The American Families Plan also includes a funding increase for the Internal Revenue Service to support additional enforcement activities. As part of this proposal, financial institutions would be required to provide information reporting (e.g., IRS form 1099 reporting) on additional types of transactions. It is the expectation of many that the combination of additional funding to the Internal Revenue Service and expansion of information reporting would trigger additional tax audits.
Business Loss Limitation
The American Families Plan would also permanently extend the current limitation on certain excess business losses.
Child and Dependent Tax Credits
The American Families Plan would extend the enhanced Child Tax Credit (“CTC”) in the American Rescue Plan Act (“ARPA”) through 2025, which provides $3,600 for children under age 6 and $3,000 for children ages 6 to 17 and phases out at a 5 percent rate beginning at $112,500 for head of household filers and $150,000 for joint filers. The credit amounts would not fall below what would be allowed in each year under current law. Further, the American Families Plan would make permanent the ARPA changes that made the CTC fully refundable and expanded the Earned Income Tax Credit and Child and Dependent Care Tax Credit.

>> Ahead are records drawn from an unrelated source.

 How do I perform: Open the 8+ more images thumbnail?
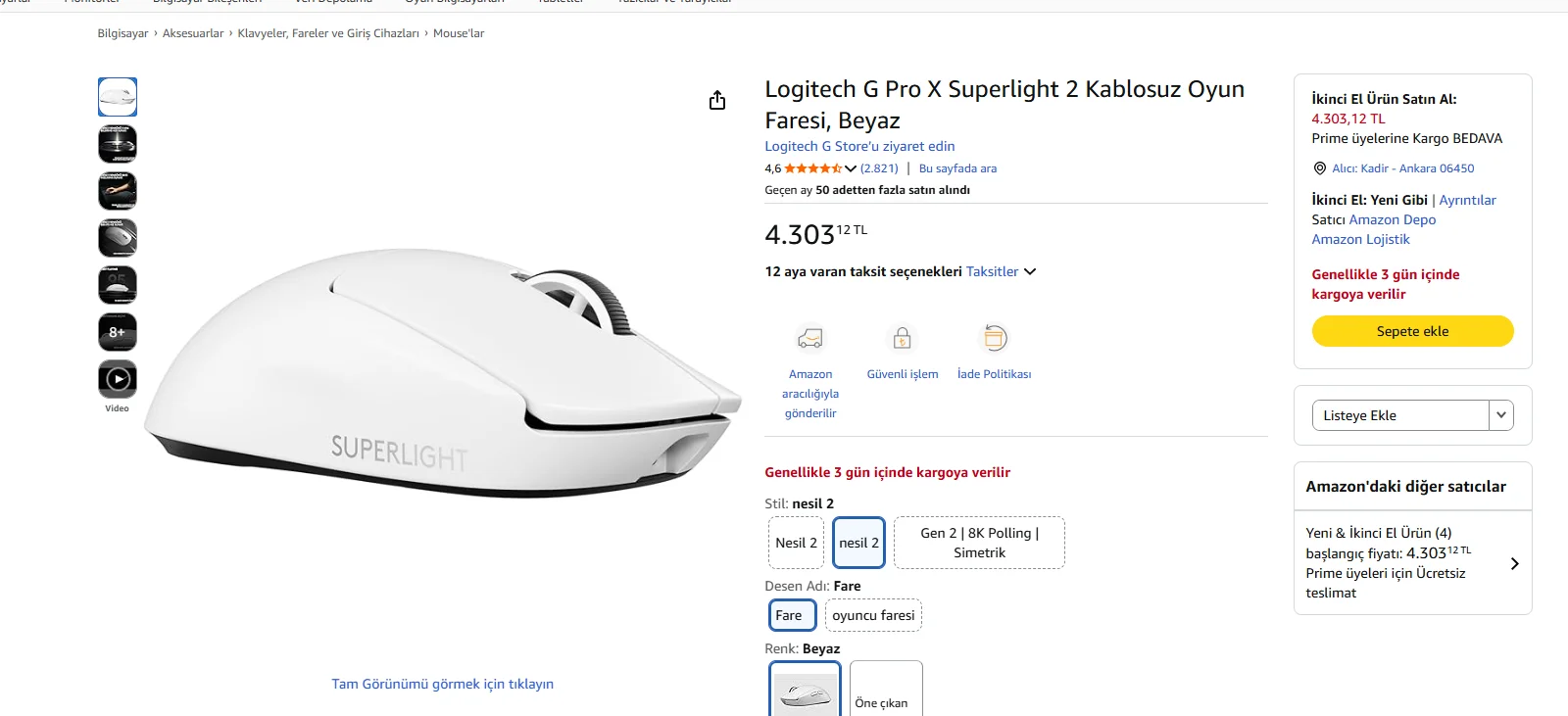118,332
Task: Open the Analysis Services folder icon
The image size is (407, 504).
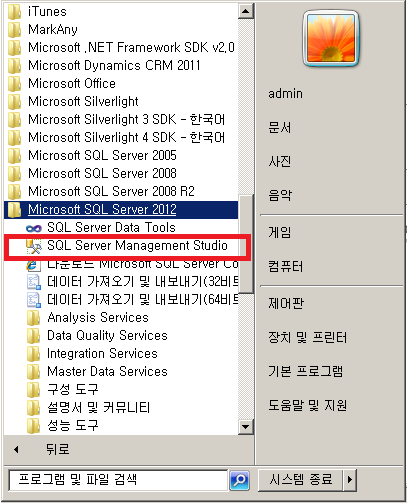Action: [33, 318]
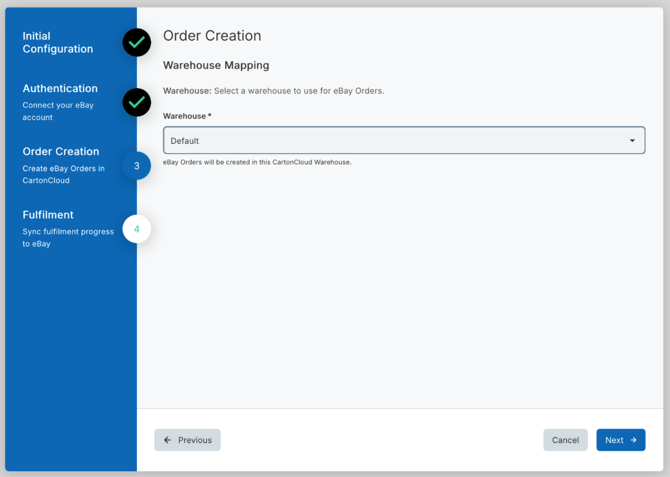This screenshot has width=670, height=477.
Task: Click the left arrow icon in Previous
Action: tap(168, 440)
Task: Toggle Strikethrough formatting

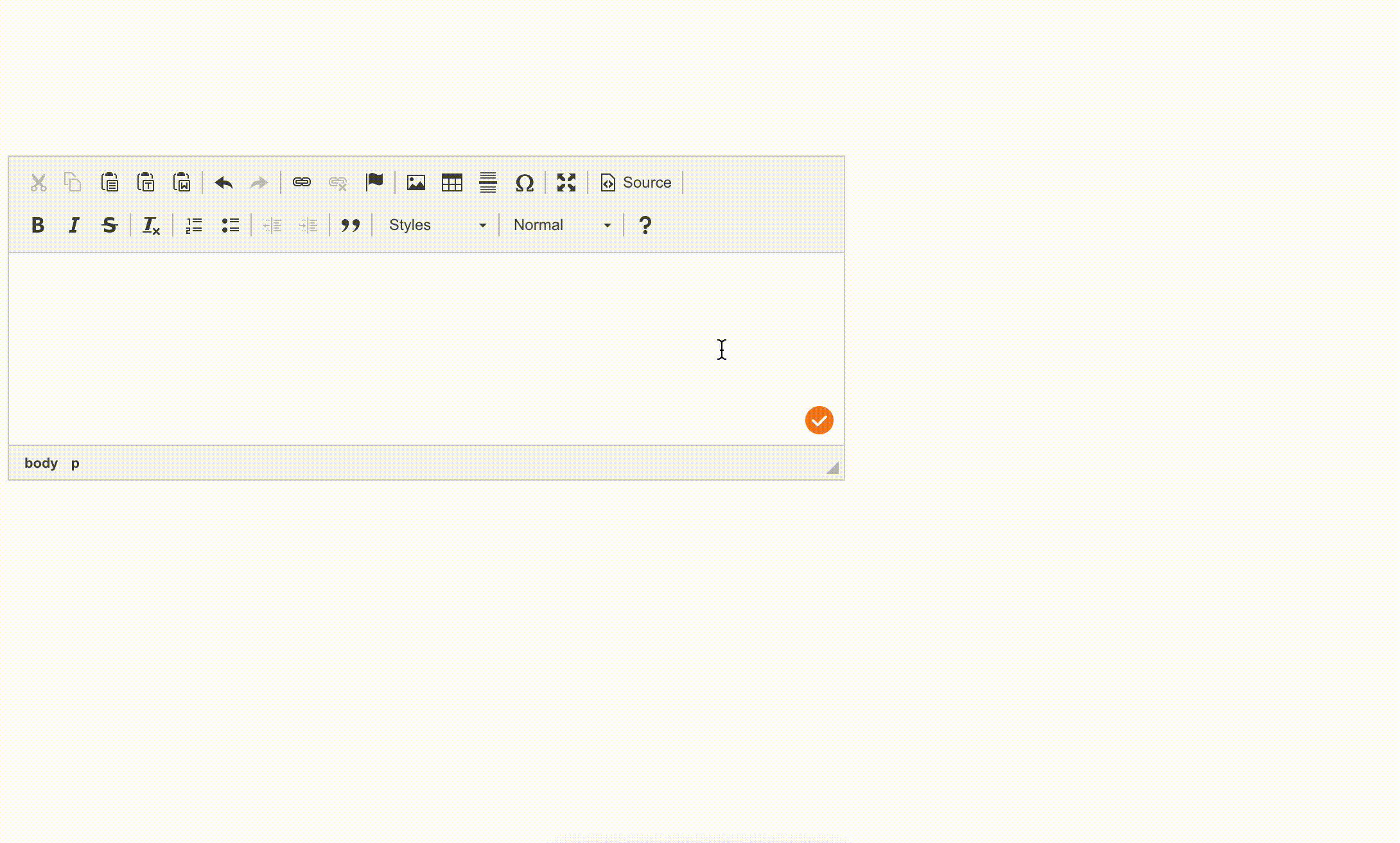Action: pos(110,225)
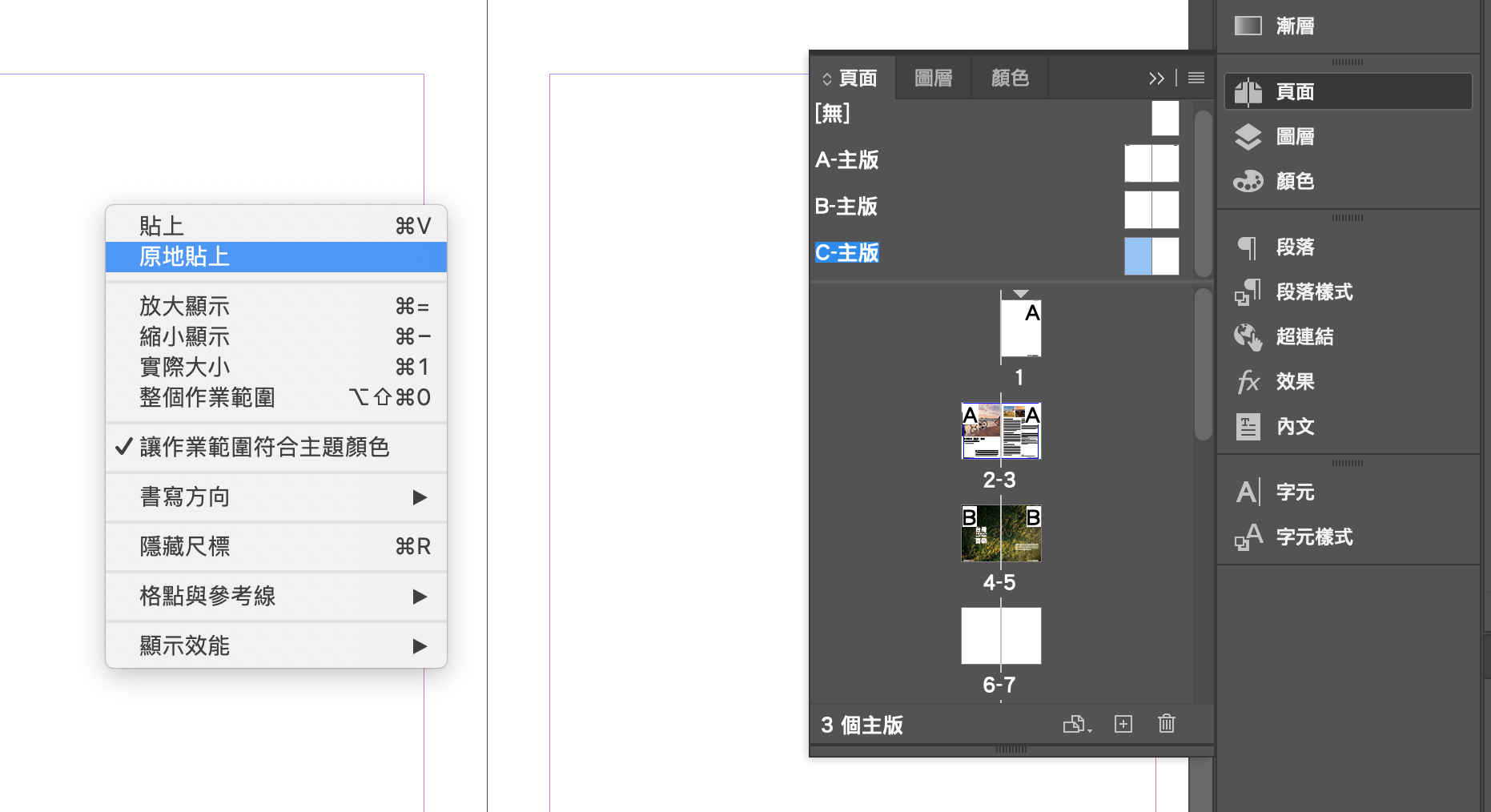Viewport: 1491px width, 812px height.
Task: Open the Gradient panel from the dock
Action: [1248, 26]
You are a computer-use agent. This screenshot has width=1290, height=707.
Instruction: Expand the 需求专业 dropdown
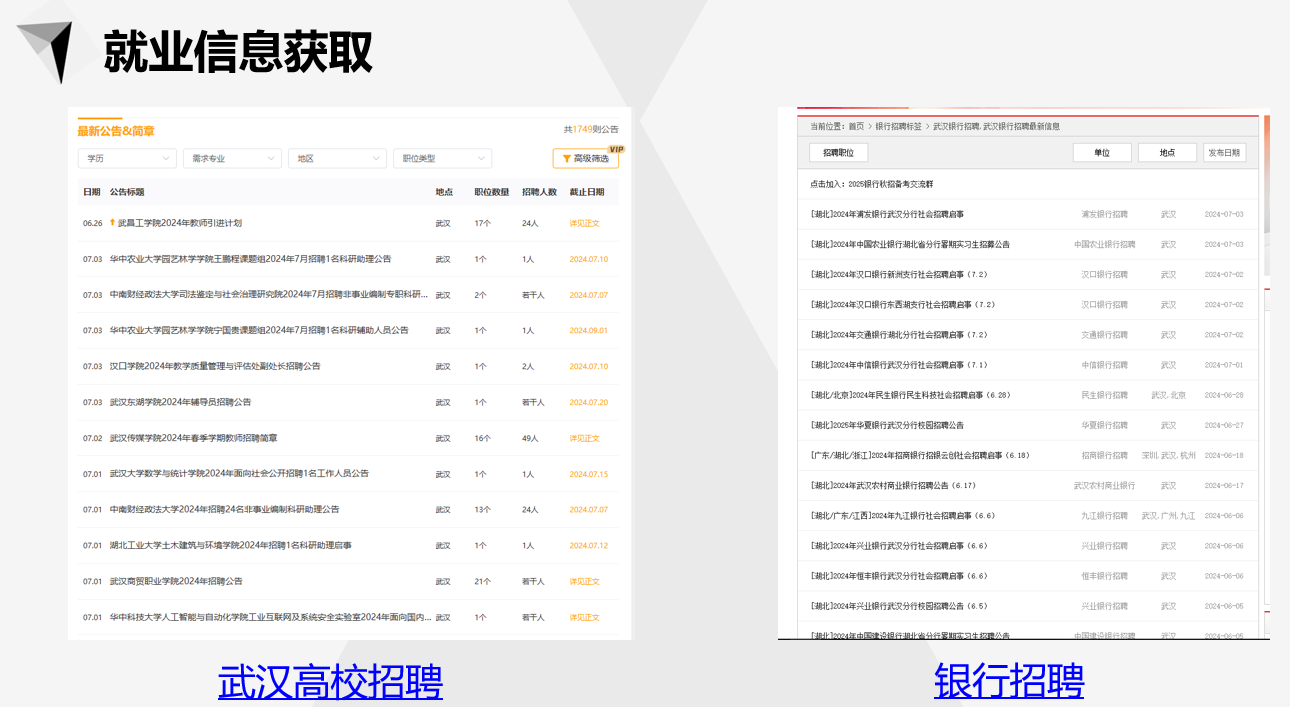[x=232, y=159]
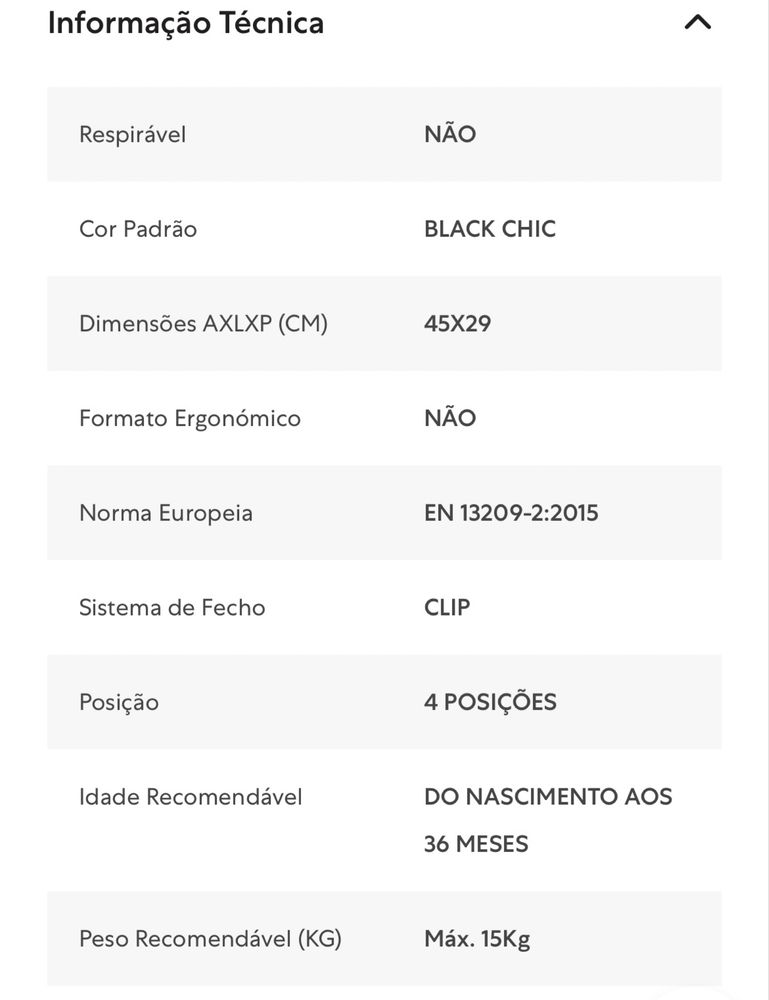Select the Posição label
Screen dimensions: 769x1000
119,703
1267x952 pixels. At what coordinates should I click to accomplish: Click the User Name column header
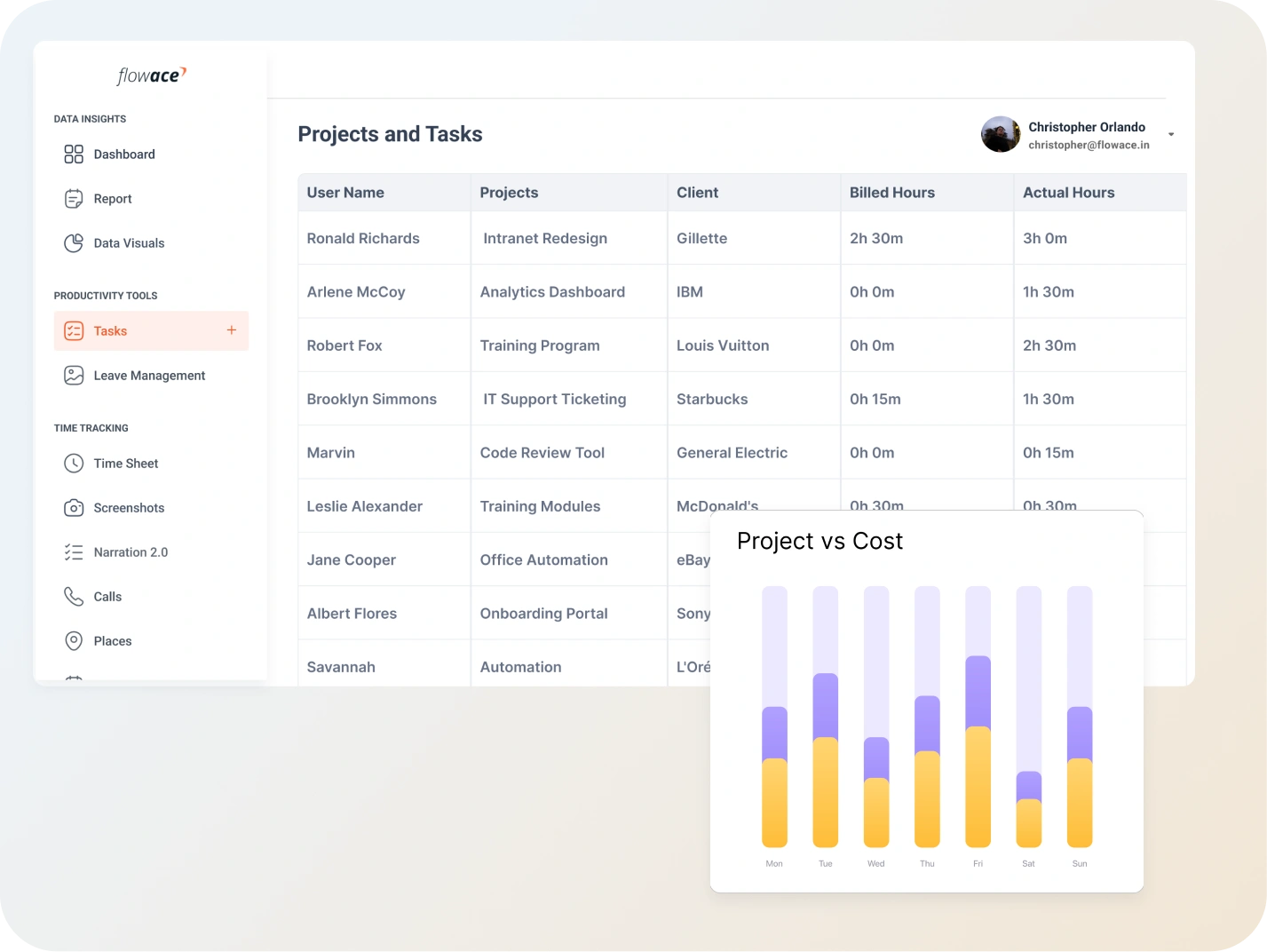[345, 193]
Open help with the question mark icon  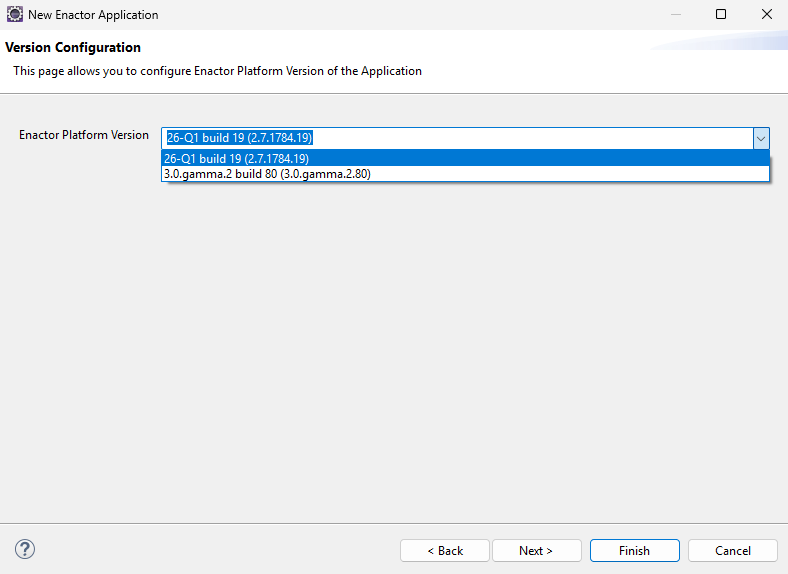point(25,549)
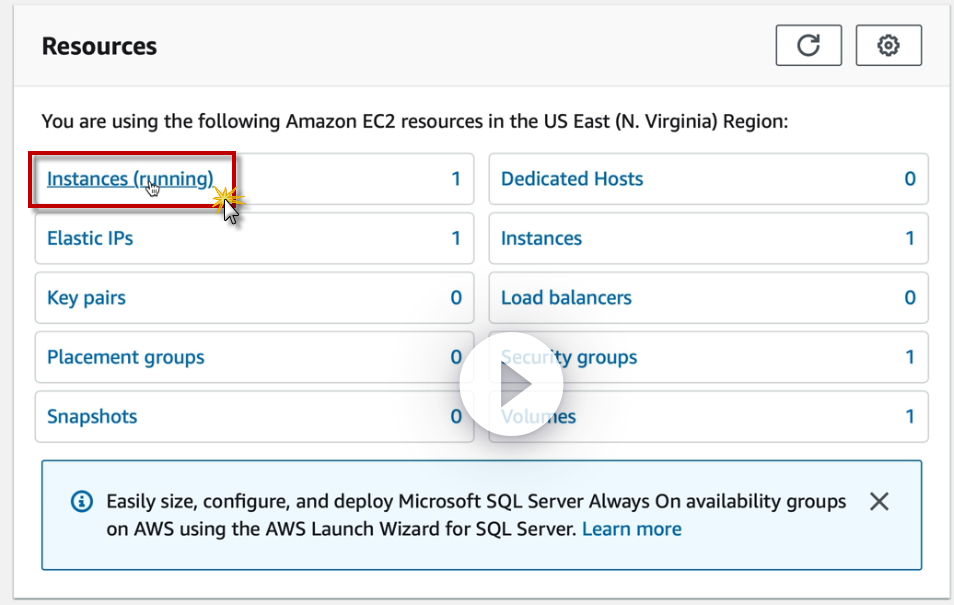Refresh the Resources panel

pos(808,45)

Uncertainty Over the Effective Date of Any of These Proposed Changes
The details surrounding these proposals are few and far between. We will continue to monitor the evolution of this proposal from the “fact sheet” stage into a legislative proposal. At this time, it is unclear when the effective date of any of these proposal would be. We anticipate that insight into a proposed effective date will not come out until Congress undertakes consideration of this proposal through the legislative process.